I am using my existing laptop (asset) for my new startup which I did not purchase from my business cash or bank account.

I would like to have this asset cost depreciated over my business to recover the cost. I am aware about the asset deprecation in manager and have done it for other assets however, could you advise how to achieve my requirement of depreciation of an asset without a purchase?

Thanks.

Two options.

  1. although its a new business, you should probably enter the same as a starting balance.
    you can follow the below guide although you would not have to enter the depreciation as explained there.
    Migrate fixed assets from prior accounting system | Manager

  2. you can setup a capital account and enter the purchase of the asset as an expense claim.

these are just my suggestions. i would recommend to wait for other forum members to respond who are knowledgeable in accounting than i am.

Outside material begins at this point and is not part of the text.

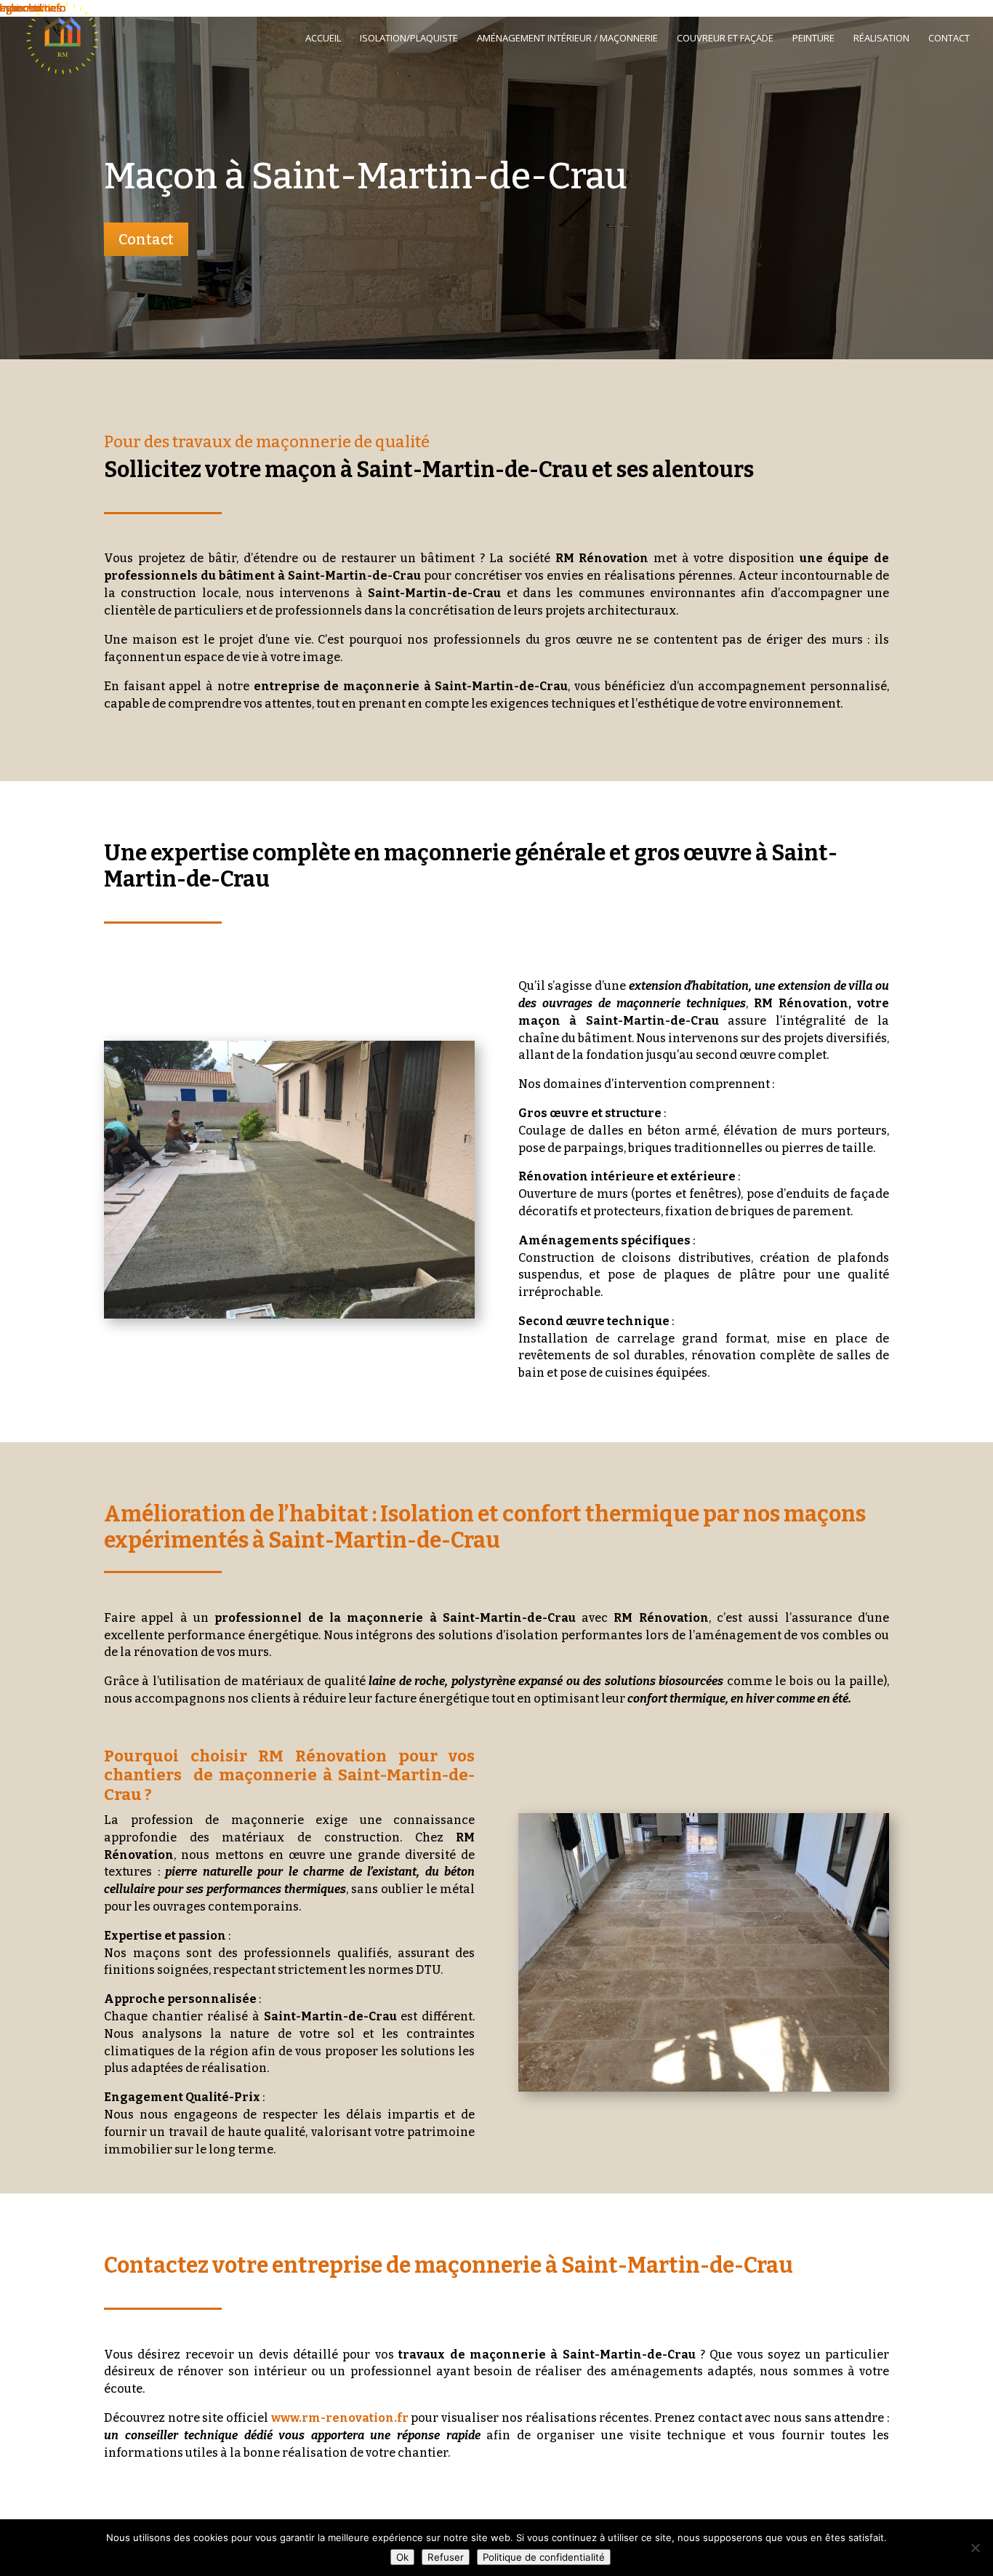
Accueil (323, 38)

You should check with a qualified local accountant or your tax authority first, to determine whether depreciation of assets converted from personal to business use can be depreciated. If so, you should also seek guidance on what the basis of the converted asset should be. It is very unlikely you can depreciate the full cost of the laptop.

If permitted, it is questionable whether the migration approach suggested by the link @sharpdrivetek provided would be the right one, because, since you have a new startup, there was no prior accounting system to migrate from. If there had been, that is where acquisition of the laptop would have been reflected. Since there wasn’t, the value of a new business asset must come from somewhere. In this case, it is an in-kind contribution from a founder of the business.

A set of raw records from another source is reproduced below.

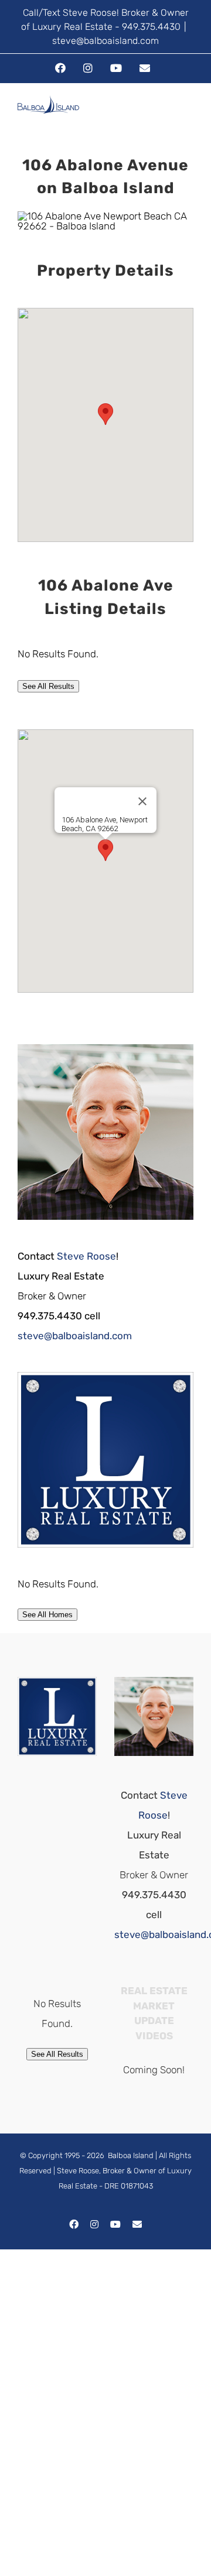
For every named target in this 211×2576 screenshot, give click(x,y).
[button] (105, 414)
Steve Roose (86, 1256)
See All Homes (47, 1614)
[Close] (142, 801)
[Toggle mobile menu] (188, 115)
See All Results (48, 686)
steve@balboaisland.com (105, 40)
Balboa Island (131, 2155)
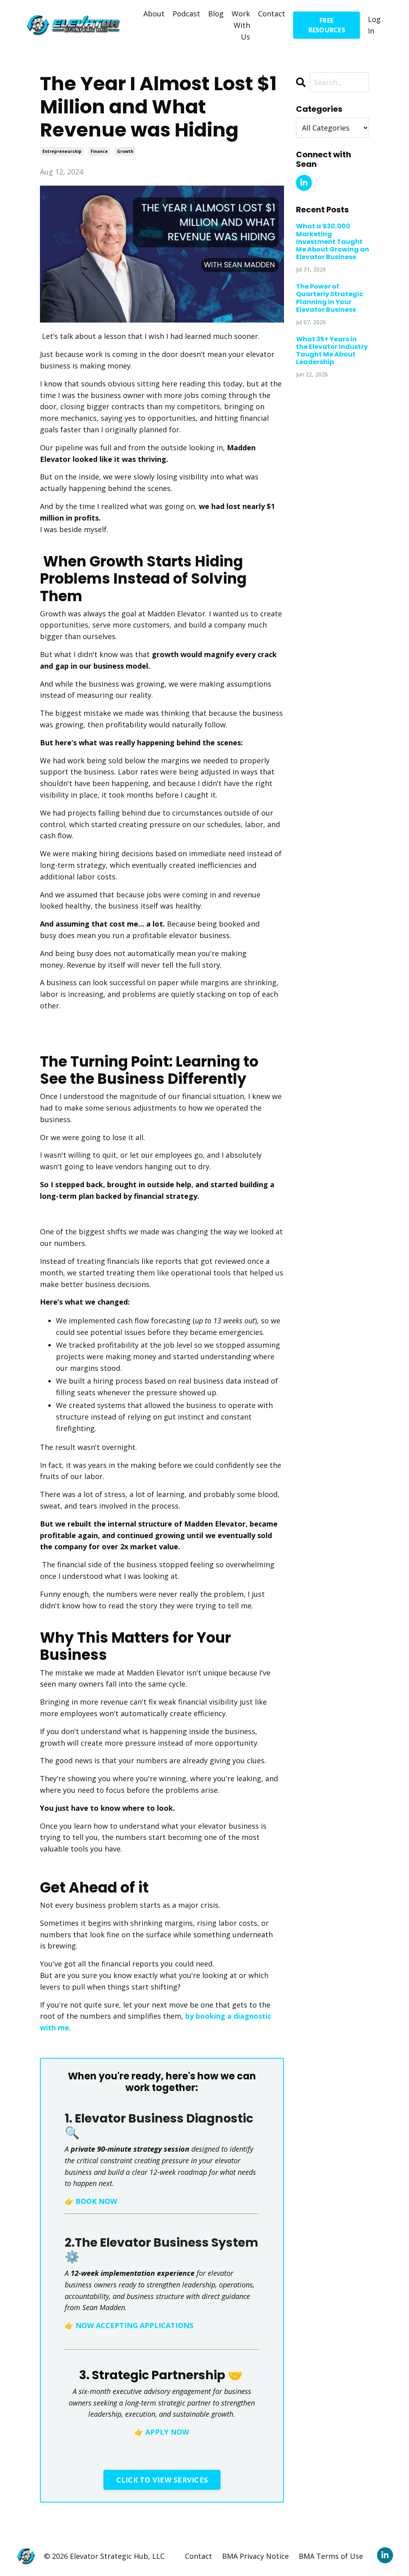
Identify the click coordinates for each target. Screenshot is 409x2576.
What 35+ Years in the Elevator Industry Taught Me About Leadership (332, 350)
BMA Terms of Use (331, 2556)
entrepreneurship (61, 151)
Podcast (186, 13)
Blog (216, 13)
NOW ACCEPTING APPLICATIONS (134, 2325)
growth (125, 151)
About (154, 13)
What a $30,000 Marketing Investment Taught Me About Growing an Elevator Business (332, 241)
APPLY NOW (167, 2432)
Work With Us (241, 25)
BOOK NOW (96, 2201)
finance (99, 151)
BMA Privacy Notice (255, 2556)
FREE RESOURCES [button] (326, 25)
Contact (271, 13)
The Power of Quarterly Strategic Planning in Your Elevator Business (329, 298)
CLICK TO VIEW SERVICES (162, 2480)
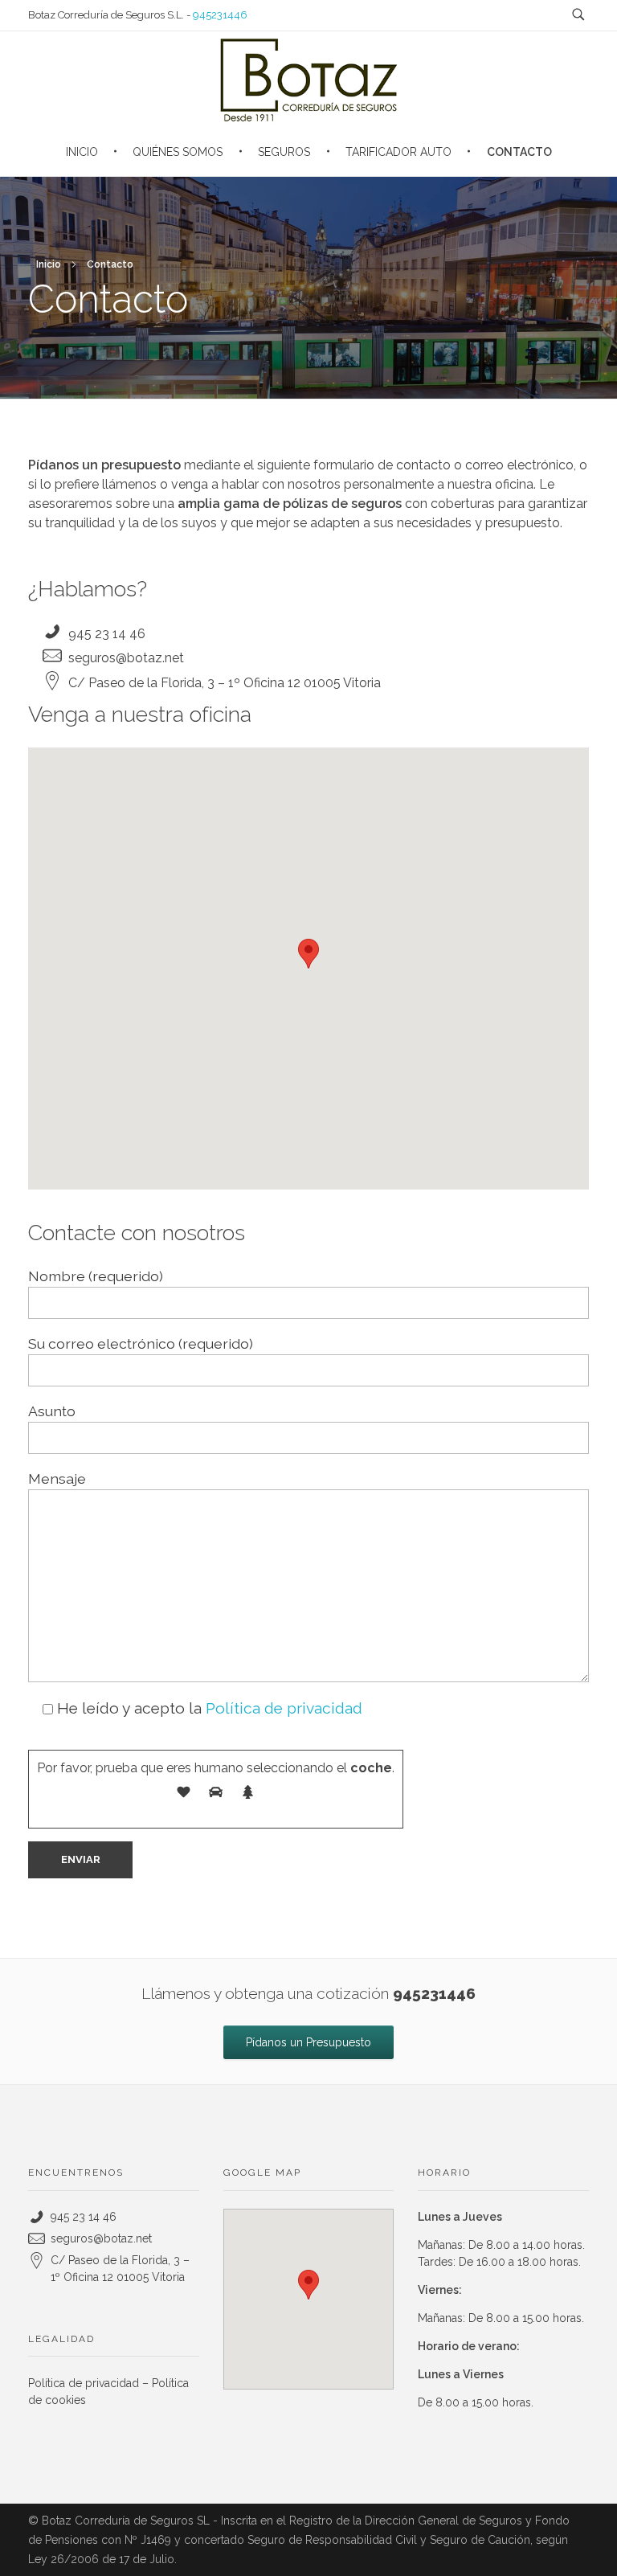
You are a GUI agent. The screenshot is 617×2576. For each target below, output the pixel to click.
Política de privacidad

A better approach is to use a journal entry. Debit Fixed assets and the laptop’s sub-register, either for the full purchase price or some reduced value, in accordance with local requirements. Credit an equity account, such as Owner’s equity or a capital account, depending on your form of organization, by the same amount. Now, the increase in overall asset value of the business will be balanced by the increase in equity. From an accounting perspective, the end result will be the same as if you contributed additional capital that was immediately used to purchase the laptop (for the business as buyer from you as seller) at the price allowed by local regulations for the conversion. You will have that much more invested in the business, and the business will have that much more in assets.

Another way to accomplish the same thing is for the business to literally buy the laptop from you using an ordinary payment from the business bank account. A third way is to record acquisition of the laptop via an expense claim, with you as the expense claim payer. What all three methods have in common is that they balance the debit (increase) to assets with a credit from either a reduction to another asset account (in the case of the outright purchase) or an increase to an equity (for the journal entry) or liability (for an expense claim) account. That way, the laptop’s asset value is not appearing by magic on your books.